David Erfle: Okay. My favorite right now is Marathon Gold (TSX: MOZ). They just put out a recent updated resource and they have nearly 3 million ounces of indicated and inferred in Newfoundland. It's the highest grade open-pit deposit now in Canada owned by a junior, and it's still pretty much under the radar. It's not covered that much and they still haven't got a strategic major finance yet. This thing is still undervalued and the chart is really, really solid. It looked like it was about to break out here recently and then it came back, but have a look at that one.
Another top pick would be one I mentioned earlier, McEwen Mining (TSX: MUX). It's had a really big correction and if you look at the 5-year chart it's building a beautiful head and shoulders base and they're cashed up now. They're trying to be full production by 2020 and they're trying to tie up a district in Timmins now. They bought the old Primero Black Fox mine and they've got another deposit there to feed that mine. they're building another mine in Nevada right now and they've got some silver exposure. They've even got copper exposure with the huge Los Azules project in Argentina that I know Rob would like to monetize, but because it's a $2 billion Capex, it's huge. So, even got exposure to copper as well. So, I really like that one.
● ● ● ● ● ● ●
▶ _Exercise set_:
**a.** In the mining stock excerpt, in which province does Marathon Gold hold its resource?
**b.** Decide whether each statement agrees with the mining stock excerpt, answering yes or no and quoting the words that decide it: (i) McEwen Mining acquired the old Primero Black Fox mine. (ii) Marathon Gold has already obtained a strategic major finance. (iii) The Los Azules project is located in Nevada.
**c.** Carry the mining stock excerpt forward from its last sentence.
The records come from a separate source.

▶ _Data to examine_:
● ● ● ● ● ● ●
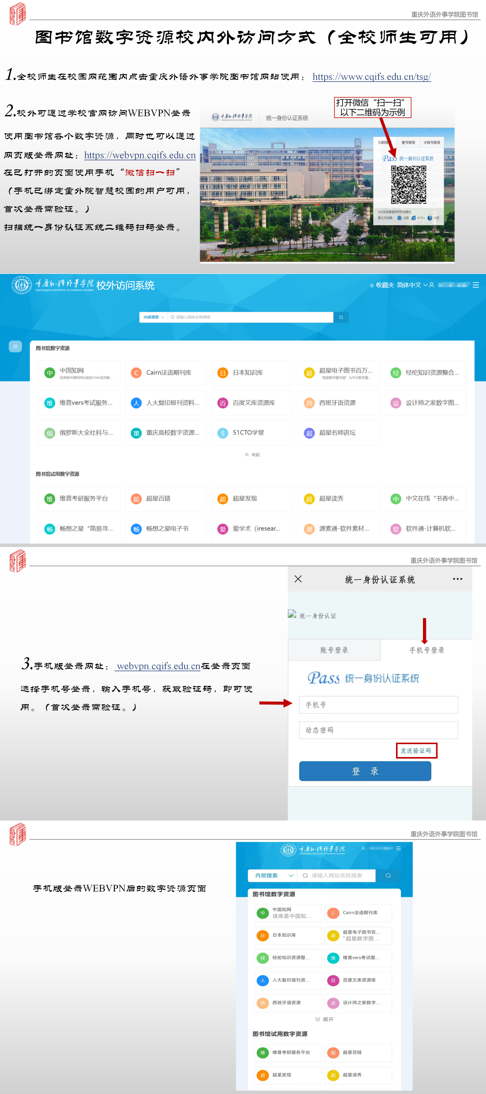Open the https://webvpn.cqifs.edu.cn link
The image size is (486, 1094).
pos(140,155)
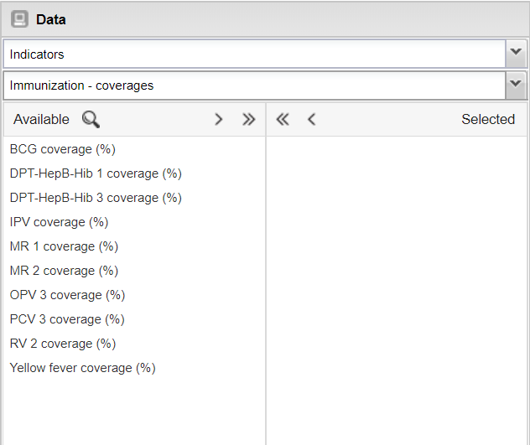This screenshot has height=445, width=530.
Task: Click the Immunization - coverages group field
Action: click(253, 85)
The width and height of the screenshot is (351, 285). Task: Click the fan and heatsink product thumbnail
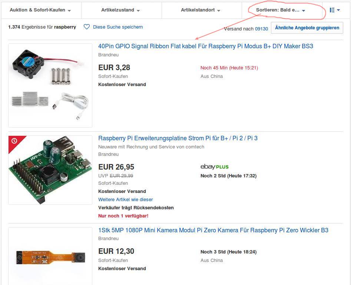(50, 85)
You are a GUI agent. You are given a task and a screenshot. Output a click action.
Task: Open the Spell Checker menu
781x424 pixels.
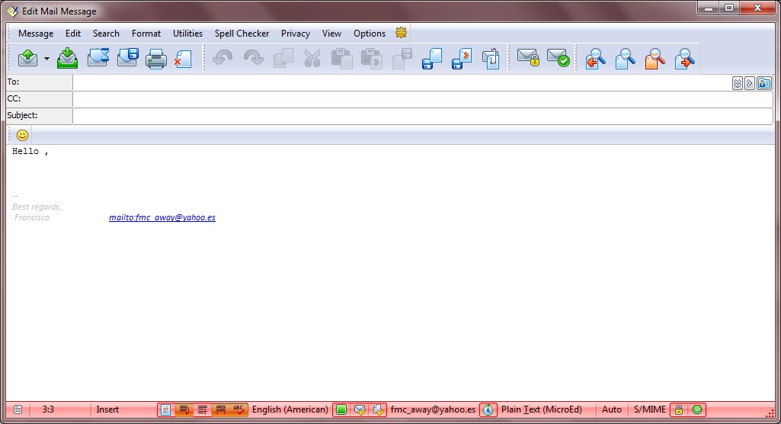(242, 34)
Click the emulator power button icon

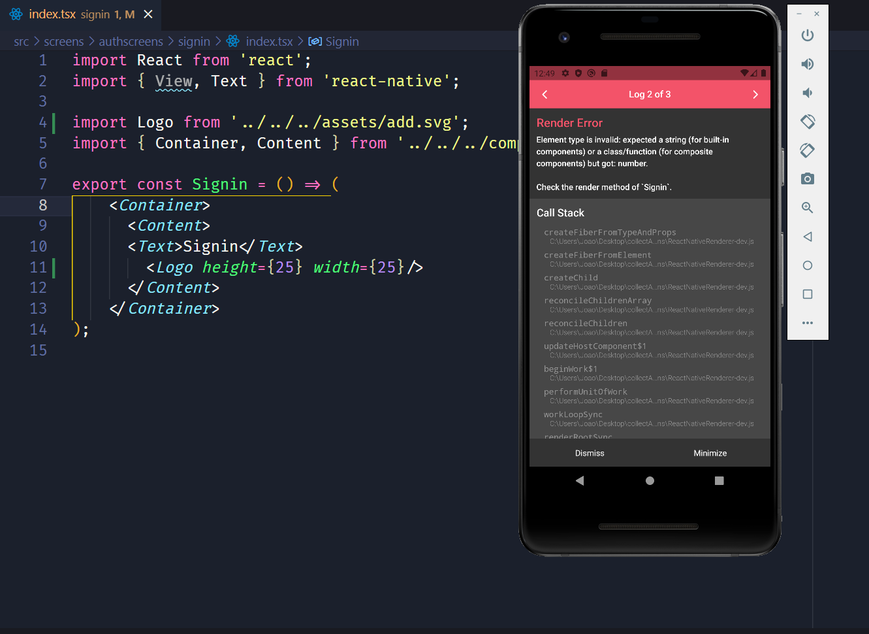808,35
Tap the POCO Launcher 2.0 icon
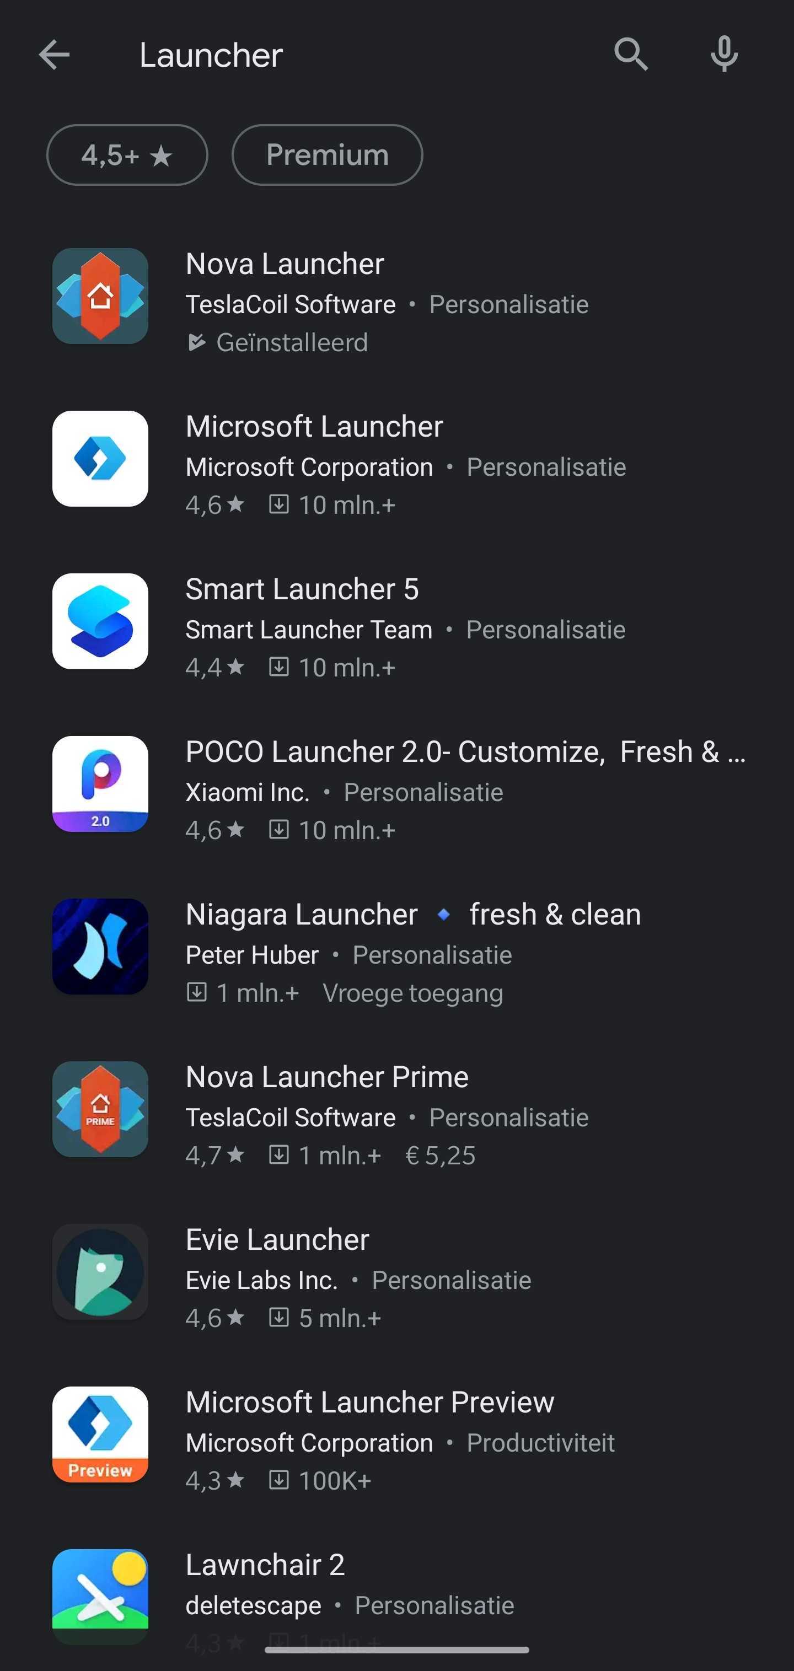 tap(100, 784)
● ● ● ● ● ● ●
▶ _Answers to each task_:
**a.** Newfoundland.

**b.**
(i) Yes: "They bought the old Primero Black Fox mine"
(ii) No: "they still haven't got a strategic major finance yet"
(iii) No: "the huge Los Azules project in Argentina"

**c.**
I'd say explorer right now, one of my favorites is one that's been shunned by the market recently. It used to be a market darling but it's been shunned recently is Balmoral Resources (TSX: BAR). They've got a really nice project wedged between two hungry majors in the Abitibi between the Casa Berardi Mine and the Detour Mine, and he's been punching holes. Darin Wagner, who's a solid Geo and CEO, who sold a project before to a major, he's punching a lot of holes there and has yet to even announce a maiden resource and the market has gotten really tired of them not announcing a resource, and also, tax loss selling really hit the stock hard. So, I purchased it recently in mid-December and they're finally about to release their maiden resource, and I know he was trying to get it out before roundup but I don't think that's going to happen now. I'll be speaking with him at VRIC to find out when that's coming out, but it's going to be at least 2 million ounces I think. It's going to be at least 2 million ounces of high-grade gold. They've also got a nickel deposit, Grasset nickel deposit, which the market is giving them no value for right now. So, I think that's really undervalued here.
Gerardo Del Real: Very interesting, David. It's been insightful. How can people find you? Where can they look you up?
Gerardo Del Real: Excellent. David, it's been an absolute pleasure. Thank you so much for making time today.
David Erfle: Thank you, buddy. It was fun.